The company has urged Washington to cut down ‘red tape’ surrounding the power infrastructure development to stay competitive with China. Citing data from a February 2025 report by Australian think tank Climate Energy Finance, Anthropic stated that China, last year, added 400 gigawatts of power capacity, whereas the US only added “several dozen”, amounting to just one-tenth of China’s total.
Anthropic, the firm that is behind the Claude large language models (LLM), noted that the artificial intelligence sector in the US would require at least 50 gigawatts of power capacity by 2028 to maintain its leadership in global AI. It further mentioned that the disparity with China in terms of power capacity was “concerning”.

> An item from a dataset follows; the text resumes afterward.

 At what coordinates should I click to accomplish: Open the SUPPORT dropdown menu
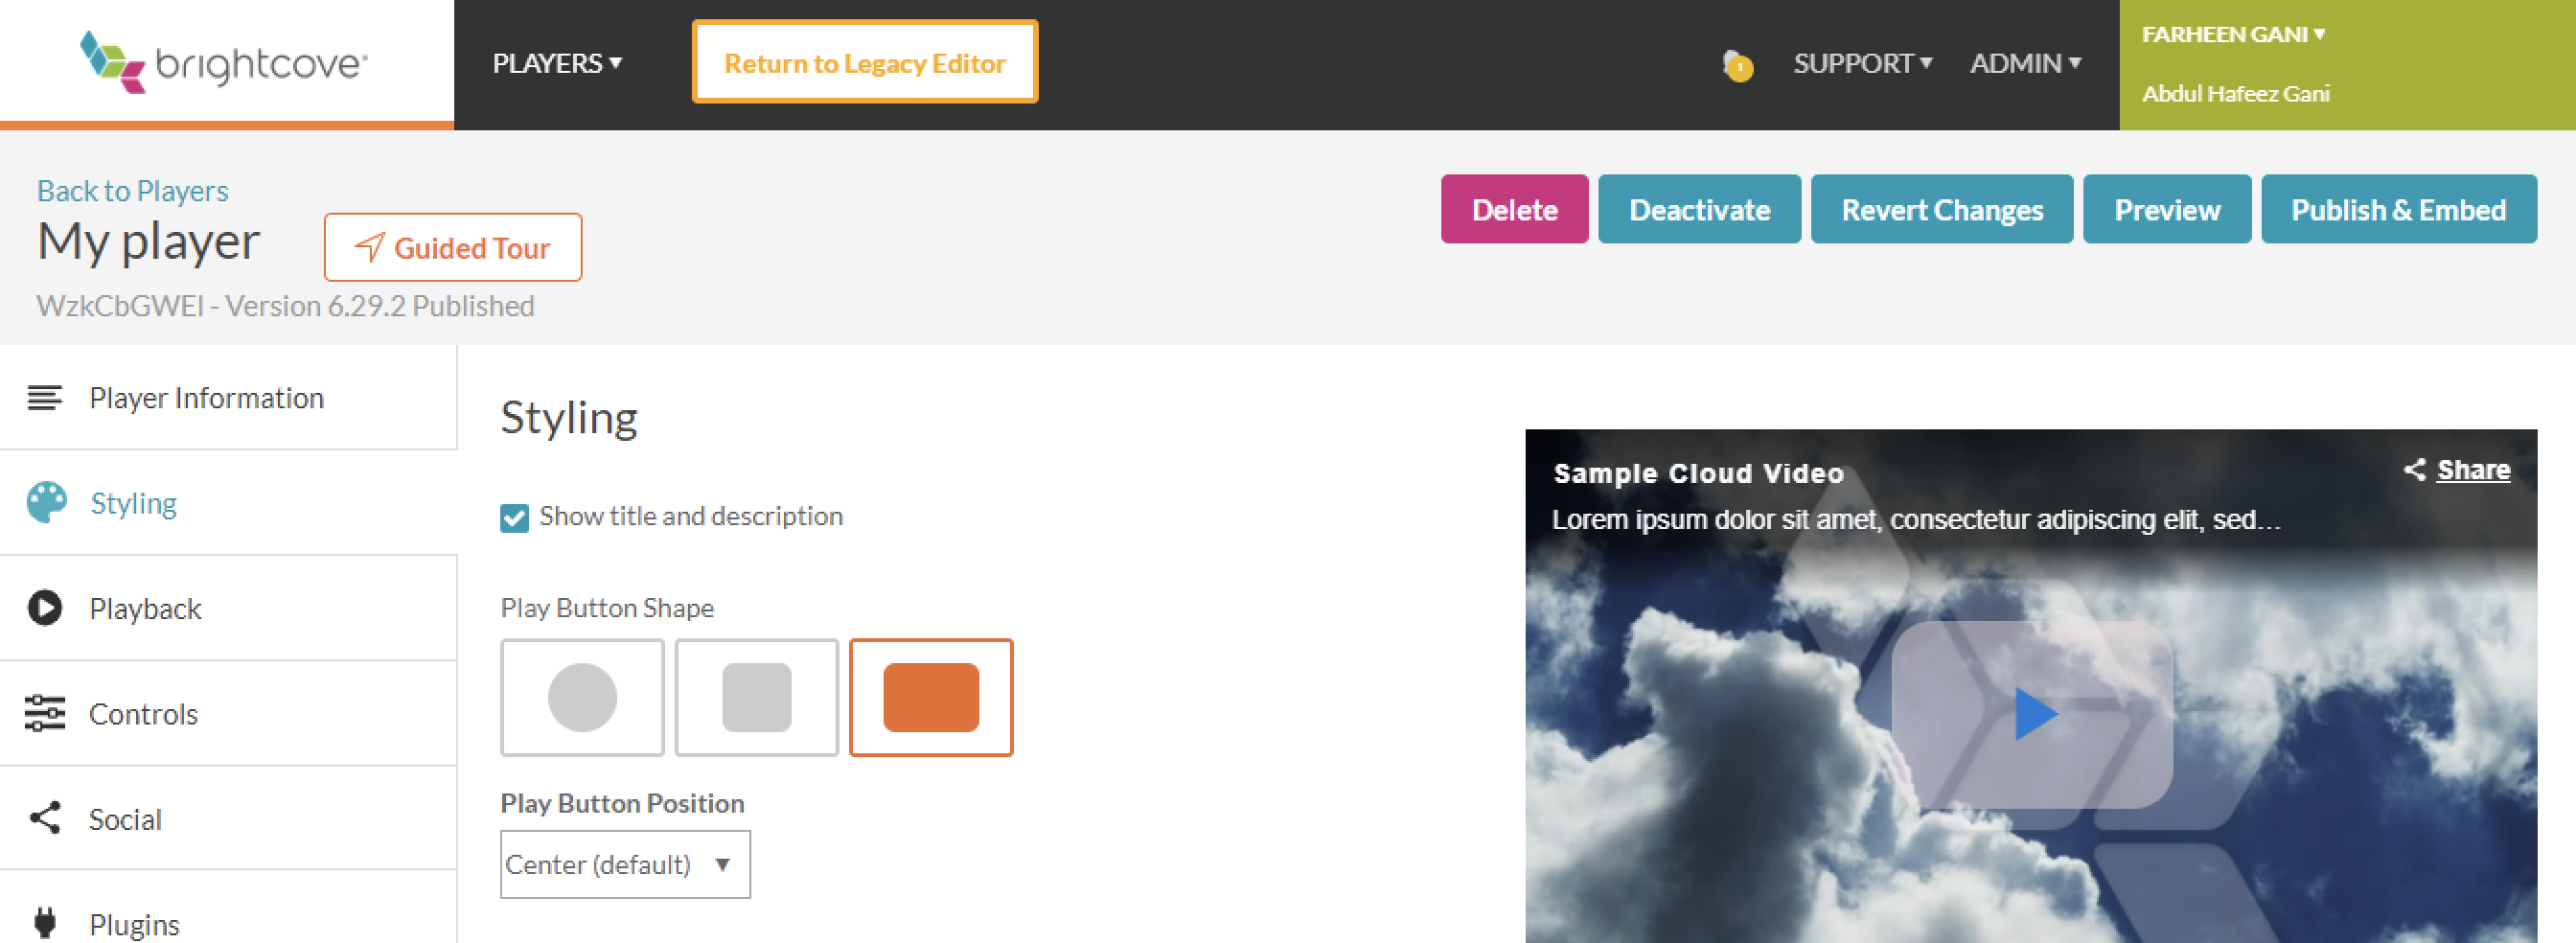1861,64
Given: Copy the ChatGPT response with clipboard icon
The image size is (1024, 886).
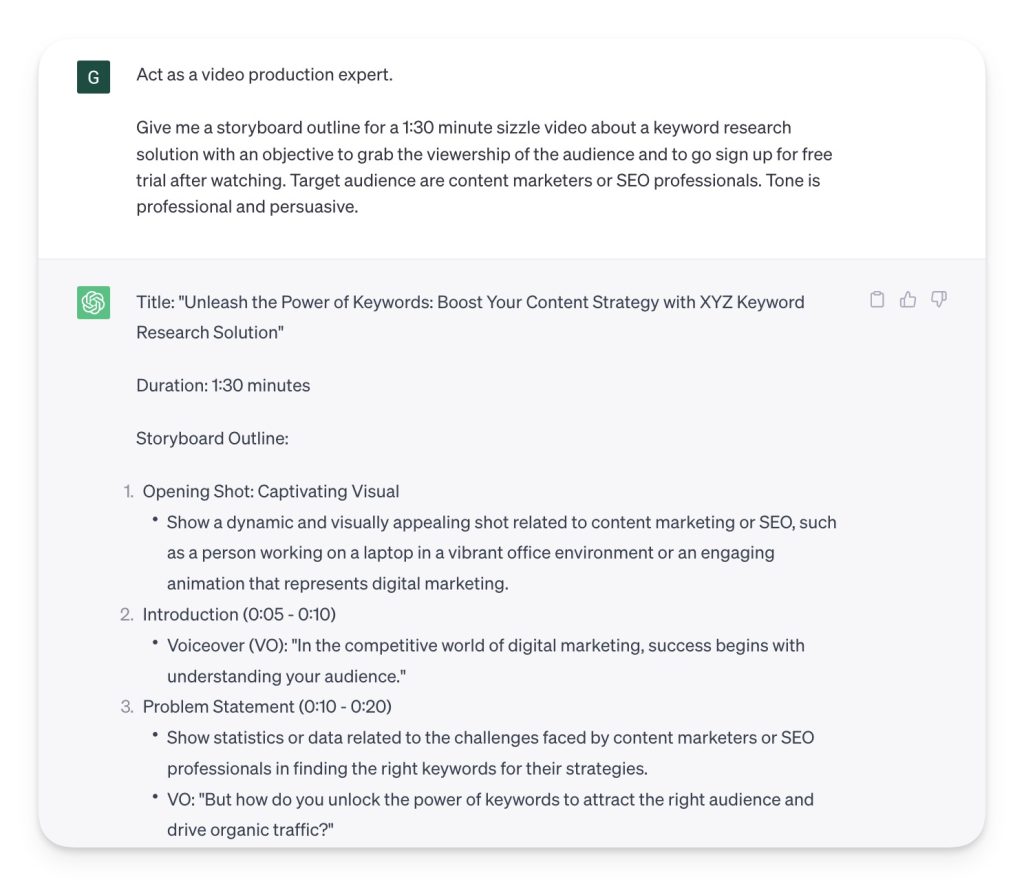Looking at the screenshot, I should point(877,299).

The report further added that while US President Donald Trump’s Administration has already taken steps toward removing barriers by setting ambitious nuclear power targets and accelerating National Environmental Policy Act (NEPA) reviews, to compete with China, the US must take further action to address regulatory challenges that can delay energy projects.

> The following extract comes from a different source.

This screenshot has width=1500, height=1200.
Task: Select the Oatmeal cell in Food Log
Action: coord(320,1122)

As the world’s two largest economies engage in a tech race — from advanced semiconductor technology to artificial intelligence algorithms — energy generation has emerged as a critical new frontier.
According to Matty Zhao, co-head of China equity research at Bank of America Securities, in an interview last month said that while the US capital expenditure on artificial intelligence was heavily focused on hardware like semiconductors, a significant chunk of China’s artificial intelligence investments would go in building data centers, the energy infrastructure needed to support them.

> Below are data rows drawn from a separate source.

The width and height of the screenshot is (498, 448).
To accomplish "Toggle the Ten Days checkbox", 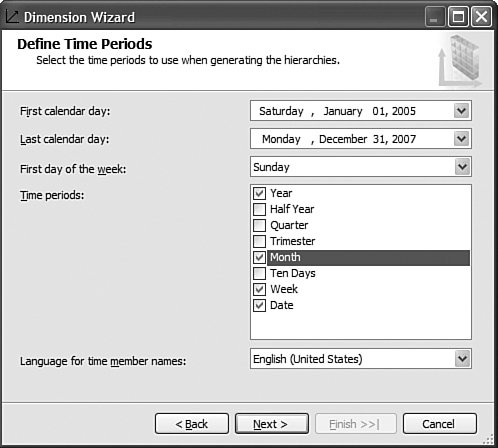I will tap(259, 273).
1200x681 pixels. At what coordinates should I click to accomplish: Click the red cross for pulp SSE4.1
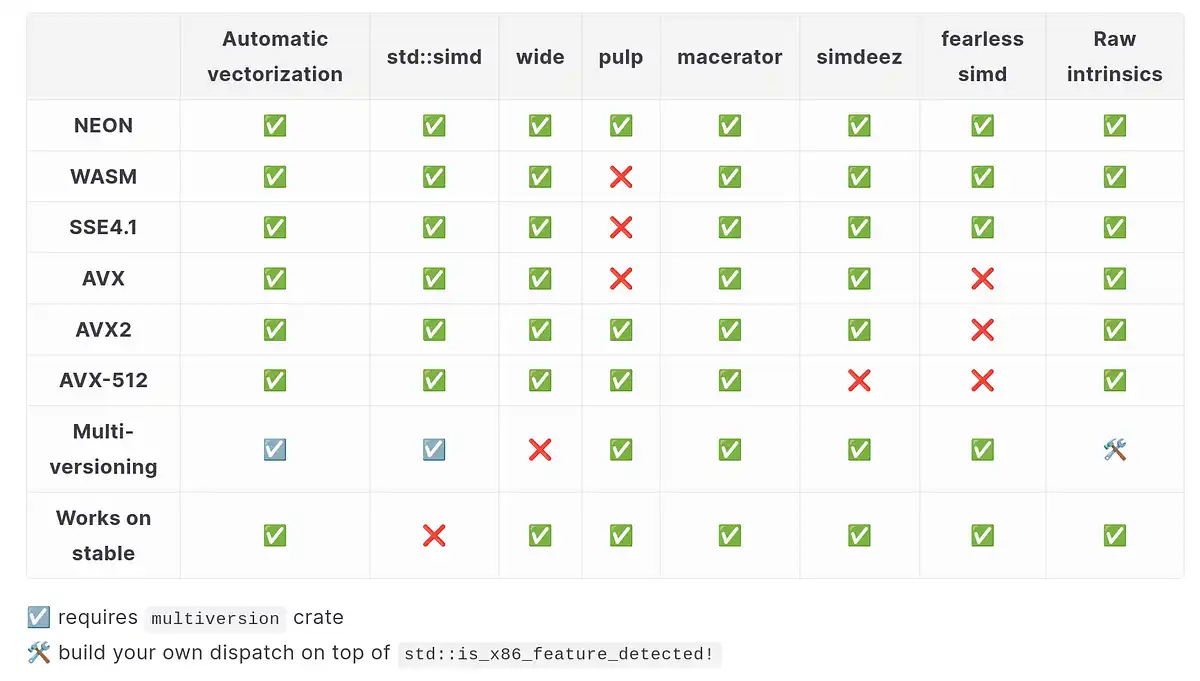[x=621, y=227]
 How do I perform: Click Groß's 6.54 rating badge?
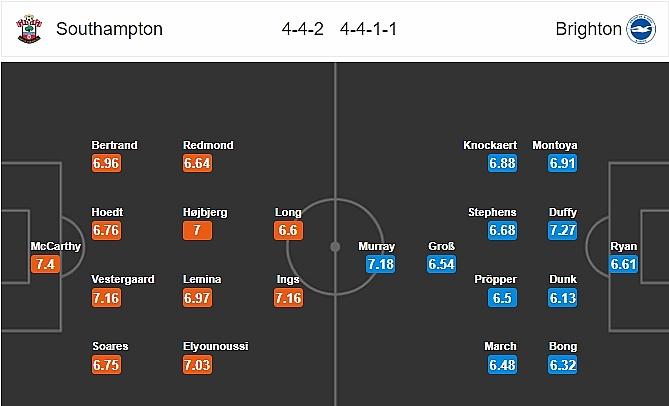(441, 264)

Earlier in May, billionaire and Tesla chief Elon Musk warned that the US could face power capacity issues related to artificial intelligence development by 2026, CNBC reported.
The report comes at a time when China announced its plan to build a mega dam project in Tibet. With an estimated investment of about 1.2 trillion yuan ($167 billion) and an expected annual electricity generation capacity of 300,000 gigawatt-hours, the dam in Tibet would make it the world’s largest hydropower facility.
According to a report in South China Morning Post, China, in 2024, accounted for 71 per cent of the global rise in hydro power generation, adding more wind and solar power than the rest of the world combined. However, the Anthropic report suggests that in comparison, the US “is not on track to meet the energy needs of AI training or inference by 2028”. This, according to the report, is partly because of regulatory issues, including the construction permits and approvals needed to build transmission lines.
It further claimed, “China – also vying for AI leadership – does not face the same set of regulatory constraints that we do. While China’s infrastructure projects also required permits, regulators processed them far more quickly."